Prompt: Below are records; how many of their lines contain "Follow"? Reply with the number and no other words.

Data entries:

━━━━━━━━━━━━━━━━━━━━

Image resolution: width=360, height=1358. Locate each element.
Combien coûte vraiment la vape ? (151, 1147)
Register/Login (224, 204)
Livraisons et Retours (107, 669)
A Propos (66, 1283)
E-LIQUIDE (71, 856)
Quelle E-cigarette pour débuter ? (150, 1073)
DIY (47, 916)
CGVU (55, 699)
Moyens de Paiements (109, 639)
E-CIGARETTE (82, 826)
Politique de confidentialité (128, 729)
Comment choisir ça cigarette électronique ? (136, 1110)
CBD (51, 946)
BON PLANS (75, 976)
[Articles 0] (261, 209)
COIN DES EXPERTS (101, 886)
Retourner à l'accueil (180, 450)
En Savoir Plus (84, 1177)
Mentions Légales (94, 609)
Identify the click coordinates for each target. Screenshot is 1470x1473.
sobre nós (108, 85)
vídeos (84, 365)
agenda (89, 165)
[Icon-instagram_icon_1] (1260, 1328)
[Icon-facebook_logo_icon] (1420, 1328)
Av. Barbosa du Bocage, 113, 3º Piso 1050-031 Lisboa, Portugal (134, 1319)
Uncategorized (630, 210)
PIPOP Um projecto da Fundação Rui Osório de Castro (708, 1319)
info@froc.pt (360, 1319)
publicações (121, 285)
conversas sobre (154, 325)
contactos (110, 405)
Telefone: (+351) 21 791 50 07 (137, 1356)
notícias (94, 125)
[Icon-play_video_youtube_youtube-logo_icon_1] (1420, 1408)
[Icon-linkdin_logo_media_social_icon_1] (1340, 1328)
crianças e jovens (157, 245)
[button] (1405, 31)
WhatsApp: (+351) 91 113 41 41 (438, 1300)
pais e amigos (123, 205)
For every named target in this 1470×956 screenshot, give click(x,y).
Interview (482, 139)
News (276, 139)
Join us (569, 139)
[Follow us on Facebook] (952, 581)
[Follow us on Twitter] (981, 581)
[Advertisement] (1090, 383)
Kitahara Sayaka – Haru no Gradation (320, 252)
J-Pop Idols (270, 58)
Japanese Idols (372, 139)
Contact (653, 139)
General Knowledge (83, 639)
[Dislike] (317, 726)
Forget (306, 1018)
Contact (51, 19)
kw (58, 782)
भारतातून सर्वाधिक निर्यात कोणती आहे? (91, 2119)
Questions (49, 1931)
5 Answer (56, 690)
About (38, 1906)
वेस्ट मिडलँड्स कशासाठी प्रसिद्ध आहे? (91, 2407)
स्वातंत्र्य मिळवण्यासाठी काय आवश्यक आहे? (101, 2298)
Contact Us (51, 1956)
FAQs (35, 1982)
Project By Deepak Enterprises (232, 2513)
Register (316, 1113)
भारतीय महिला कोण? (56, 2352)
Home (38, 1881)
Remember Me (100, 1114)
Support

━━━━━━━━━━━━━━━━━━━━

Finished exercise: 2